Texte fourni:
============================================================

Sur l’année 2016, on compte 772 128 naissances d’après les données de l’Agence de Biomédecine (18). Au total, 46 511 dossiers sont examinés pour cette même année par les Centres Pluridisciplinaires de Diagnostic Prénatal. Il est important de noter que si une femme demande un deuxième avis dans un autre centre, le dossier sera comptabilisé deux fois. Le nombre d’attestations d’Interruption Médicale de Grossesse délivrées par les CPDPN en 2016 est de 7366 dont 7045 sont pour motif fœtal et 321 pour motif maternel. L’Agence de Biomédecine informe que toutes les attestations d’Interruption Médicale de Grossesse pour motif maternel ne sont pas comptabilisées au niveau national, car pas seulement délivrées par les CPDPN. Une équipe hospitalière pluridisciplinaire en dehors d’un CPDPN peut prendre la décision de pratiquer une IMG pour cause maternelle.
Les indications pour motif maternel se divisent en 3 catégories d’après l’Agence de Biomédecine :
– Les pathologies obstétricales (38,9 % des attestations)
– Les pathologies maternelles diagnostiquées avant et pendant la grossesse (33,3 % – incluant les pathologies psychiatriques qui représentent 12,1 % de ces cas)
– Les détresses psychologiques maternelles avec ou sans anomalie fœtale (22,4 %) 4,4 % des attestations délivrées en 2016 pour motifs maternels concernaient des grossesses dont le terme était supérieur à 32 semaines d’aménorrhée.
Une étude Normande (19) classe les indications d’IMG pour cause maternelle en 3 catégories différentes :
– Cause psychologique 23 % (dominée par l’addictologie, les états dépressifs sévères et les grossesses issues de viols)
– Cause obstétricale 29 %
– Cause somatique maternelle non obstétricale 48 %
Elle retrouve dans l’analyse de ses données que les causes psychologiques correspondent à 29 % des Interruptions Médicales de Grossesse d’indication maternelle réalisées au premier trimestre (maladies maternelles préexistantes) ; à 68 % des IMG réalisées au second trimestre (cause obstétricale et psychologique) ; et à 3 % des IMG réalisées au troisième trimestre.

============================================================

Données fournies:
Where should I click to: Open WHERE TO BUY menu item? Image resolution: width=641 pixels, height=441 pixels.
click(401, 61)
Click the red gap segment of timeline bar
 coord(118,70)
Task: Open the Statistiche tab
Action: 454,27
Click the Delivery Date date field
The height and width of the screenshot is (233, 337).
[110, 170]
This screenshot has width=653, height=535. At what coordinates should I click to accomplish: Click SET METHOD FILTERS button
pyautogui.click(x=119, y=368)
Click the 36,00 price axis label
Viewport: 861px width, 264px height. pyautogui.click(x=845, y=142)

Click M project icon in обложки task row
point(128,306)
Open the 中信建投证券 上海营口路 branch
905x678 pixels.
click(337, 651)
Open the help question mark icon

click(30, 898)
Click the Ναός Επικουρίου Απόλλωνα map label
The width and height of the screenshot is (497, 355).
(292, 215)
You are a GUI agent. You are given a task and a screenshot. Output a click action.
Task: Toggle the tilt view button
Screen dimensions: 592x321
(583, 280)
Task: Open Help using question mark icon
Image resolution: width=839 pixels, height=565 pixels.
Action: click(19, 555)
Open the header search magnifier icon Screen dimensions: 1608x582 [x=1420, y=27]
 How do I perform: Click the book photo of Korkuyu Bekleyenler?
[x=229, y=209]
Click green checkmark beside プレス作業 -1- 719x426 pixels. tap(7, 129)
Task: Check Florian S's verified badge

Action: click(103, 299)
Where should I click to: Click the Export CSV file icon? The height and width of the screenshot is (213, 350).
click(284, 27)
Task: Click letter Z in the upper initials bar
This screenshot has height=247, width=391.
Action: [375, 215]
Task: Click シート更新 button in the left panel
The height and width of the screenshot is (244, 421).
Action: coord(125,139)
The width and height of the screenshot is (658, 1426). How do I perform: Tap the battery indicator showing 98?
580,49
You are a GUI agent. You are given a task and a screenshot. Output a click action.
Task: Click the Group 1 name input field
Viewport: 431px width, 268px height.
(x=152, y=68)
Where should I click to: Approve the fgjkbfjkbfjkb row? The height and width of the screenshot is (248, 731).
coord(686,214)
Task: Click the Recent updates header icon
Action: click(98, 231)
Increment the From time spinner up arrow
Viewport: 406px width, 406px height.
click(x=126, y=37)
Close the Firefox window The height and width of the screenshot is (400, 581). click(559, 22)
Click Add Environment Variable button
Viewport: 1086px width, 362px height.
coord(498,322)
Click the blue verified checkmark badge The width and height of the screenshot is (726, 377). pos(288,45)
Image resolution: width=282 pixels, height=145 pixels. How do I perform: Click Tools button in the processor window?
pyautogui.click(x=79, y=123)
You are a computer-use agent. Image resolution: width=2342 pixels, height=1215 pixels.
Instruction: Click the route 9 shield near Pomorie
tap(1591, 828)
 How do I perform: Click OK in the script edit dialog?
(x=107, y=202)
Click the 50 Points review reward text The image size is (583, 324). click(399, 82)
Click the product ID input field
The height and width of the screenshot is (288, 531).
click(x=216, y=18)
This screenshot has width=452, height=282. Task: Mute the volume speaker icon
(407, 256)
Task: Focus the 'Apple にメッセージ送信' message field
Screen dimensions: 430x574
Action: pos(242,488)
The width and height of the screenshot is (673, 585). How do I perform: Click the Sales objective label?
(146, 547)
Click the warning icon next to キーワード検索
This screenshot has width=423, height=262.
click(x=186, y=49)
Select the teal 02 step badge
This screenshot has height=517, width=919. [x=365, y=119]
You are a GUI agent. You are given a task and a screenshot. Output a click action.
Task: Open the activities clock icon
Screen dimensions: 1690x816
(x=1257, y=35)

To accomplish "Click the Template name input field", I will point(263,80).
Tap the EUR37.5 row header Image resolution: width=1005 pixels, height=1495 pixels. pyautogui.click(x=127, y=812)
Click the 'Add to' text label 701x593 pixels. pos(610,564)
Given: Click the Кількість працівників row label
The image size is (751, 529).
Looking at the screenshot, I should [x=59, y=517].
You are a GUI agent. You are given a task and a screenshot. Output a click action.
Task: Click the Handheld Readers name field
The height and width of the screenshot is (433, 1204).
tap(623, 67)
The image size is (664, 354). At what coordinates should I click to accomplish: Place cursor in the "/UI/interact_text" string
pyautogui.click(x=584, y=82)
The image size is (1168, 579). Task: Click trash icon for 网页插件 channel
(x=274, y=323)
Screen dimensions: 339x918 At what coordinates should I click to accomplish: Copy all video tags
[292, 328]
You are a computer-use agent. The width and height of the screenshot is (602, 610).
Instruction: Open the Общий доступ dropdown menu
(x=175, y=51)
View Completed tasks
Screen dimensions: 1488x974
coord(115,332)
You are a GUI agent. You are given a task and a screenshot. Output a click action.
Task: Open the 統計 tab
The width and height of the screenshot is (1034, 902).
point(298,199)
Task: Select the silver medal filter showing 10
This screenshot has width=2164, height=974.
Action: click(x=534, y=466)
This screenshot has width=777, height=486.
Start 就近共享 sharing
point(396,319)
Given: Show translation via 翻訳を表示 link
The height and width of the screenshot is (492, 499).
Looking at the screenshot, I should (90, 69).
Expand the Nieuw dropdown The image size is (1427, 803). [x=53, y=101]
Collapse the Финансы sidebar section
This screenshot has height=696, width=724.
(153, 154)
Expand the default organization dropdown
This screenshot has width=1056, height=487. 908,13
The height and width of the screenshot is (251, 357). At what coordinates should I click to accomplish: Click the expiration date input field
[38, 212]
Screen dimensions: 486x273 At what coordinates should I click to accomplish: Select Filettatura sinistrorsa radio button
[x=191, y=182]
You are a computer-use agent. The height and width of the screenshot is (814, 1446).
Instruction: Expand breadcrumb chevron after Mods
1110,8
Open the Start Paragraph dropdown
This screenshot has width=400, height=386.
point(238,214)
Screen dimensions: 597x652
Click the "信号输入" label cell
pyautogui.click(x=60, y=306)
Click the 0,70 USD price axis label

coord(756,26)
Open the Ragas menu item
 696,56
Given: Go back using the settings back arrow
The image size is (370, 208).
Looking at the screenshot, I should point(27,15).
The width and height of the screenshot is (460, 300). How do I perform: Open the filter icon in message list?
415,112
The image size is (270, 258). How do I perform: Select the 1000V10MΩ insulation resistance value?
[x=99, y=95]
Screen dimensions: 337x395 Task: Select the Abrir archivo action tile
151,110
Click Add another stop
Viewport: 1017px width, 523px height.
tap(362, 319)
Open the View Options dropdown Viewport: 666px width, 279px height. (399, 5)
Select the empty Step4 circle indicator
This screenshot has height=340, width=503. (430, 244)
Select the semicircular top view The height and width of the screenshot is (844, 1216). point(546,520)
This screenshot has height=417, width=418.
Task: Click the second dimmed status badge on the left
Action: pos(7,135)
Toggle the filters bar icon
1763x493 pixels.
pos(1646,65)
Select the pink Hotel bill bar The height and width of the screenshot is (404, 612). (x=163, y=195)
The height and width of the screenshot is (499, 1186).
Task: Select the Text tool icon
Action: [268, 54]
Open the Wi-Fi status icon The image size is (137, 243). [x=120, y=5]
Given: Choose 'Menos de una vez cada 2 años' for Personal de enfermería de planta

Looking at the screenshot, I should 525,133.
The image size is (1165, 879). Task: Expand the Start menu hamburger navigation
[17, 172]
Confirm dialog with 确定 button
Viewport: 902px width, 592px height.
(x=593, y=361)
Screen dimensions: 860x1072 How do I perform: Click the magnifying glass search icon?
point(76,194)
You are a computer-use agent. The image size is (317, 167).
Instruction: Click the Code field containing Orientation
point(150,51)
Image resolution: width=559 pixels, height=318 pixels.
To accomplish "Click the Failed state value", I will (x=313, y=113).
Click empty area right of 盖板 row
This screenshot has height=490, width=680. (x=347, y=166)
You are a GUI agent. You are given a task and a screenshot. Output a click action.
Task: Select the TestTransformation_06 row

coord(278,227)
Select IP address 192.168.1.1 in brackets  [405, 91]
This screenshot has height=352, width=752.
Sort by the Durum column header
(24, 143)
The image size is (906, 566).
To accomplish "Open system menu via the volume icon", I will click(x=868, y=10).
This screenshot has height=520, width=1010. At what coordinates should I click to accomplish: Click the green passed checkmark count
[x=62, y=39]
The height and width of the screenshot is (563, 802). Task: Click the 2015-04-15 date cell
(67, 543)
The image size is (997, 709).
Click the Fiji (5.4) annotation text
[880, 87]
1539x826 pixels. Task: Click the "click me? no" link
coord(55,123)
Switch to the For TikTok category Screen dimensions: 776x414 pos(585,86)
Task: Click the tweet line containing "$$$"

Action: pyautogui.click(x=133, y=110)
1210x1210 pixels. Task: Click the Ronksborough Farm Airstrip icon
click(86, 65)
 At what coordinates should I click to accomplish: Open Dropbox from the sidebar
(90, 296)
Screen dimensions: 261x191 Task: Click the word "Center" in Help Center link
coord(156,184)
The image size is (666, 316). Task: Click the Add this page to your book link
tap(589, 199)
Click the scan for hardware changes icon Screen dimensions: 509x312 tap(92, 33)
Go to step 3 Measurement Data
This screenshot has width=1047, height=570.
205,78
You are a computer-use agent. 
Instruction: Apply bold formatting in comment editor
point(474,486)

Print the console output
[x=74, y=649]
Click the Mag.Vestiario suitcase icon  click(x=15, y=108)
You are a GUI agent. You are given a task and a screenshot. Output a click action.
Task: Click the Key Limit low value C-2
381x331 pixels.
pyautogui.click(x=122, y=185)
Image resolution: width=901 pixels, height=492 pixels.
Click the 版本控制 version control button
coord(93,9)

============================================================

Consignes de travail: Poursuivez le texte sur les interruptions médicales de grossesse à partir de sa dernière phrase. Les lignes forment un matériau distinct du texte sur les interruptions médicales de grossesse.

Exercice corrigé:
A Nantes la classification des demandes d’Interruption Médicale de Grossesse d’indication maternelle se rapproche de l’étude précédente. B. BRANGER et al (20) comptent que sur 122 demandes faites de 2005 à 2009 dans un établissement privé, que les motifs médicaux représentent 2,4 % des motifs de demande d’IMG ; que 28,6 % des motifs sont psychiatriques et psychologiques en précisant le diagnostic (dépression, trouble bipolaire, tentatives de suicide avant ou pendant la grossesse, vécu difficile de la grossesse dont 1 cas dans un contexte d’antécédent de viol, handicap mental, contexte de suivi psychologique et psychiatrique et d’anorexie mentale) ; et que 5,7 % des motifs sont pour des problématiques addictives.
L’étude rapporte une violence constitutive dans la vie des femmes dans 25,1 % des cas avec très peu de plaintes déposées dans ce type de contexte. La plupart des demandes d’Interruption Médicale de Grossesse émanait de la femme (80,1 %) et 15,1 % des demandes émanaient de la famille. Ils comptent environs 12 Interruptions Médicales de Grossesse pour cause maternelle par an contre 250 pour motif fœtal. Pour 66,1 % des femmes pour lesquelles les délais entre le premier contact et la réalisation de l’IMG ont pu être retrouvés, les délais de réalisation sont de 8,1 jours +/- 6,1.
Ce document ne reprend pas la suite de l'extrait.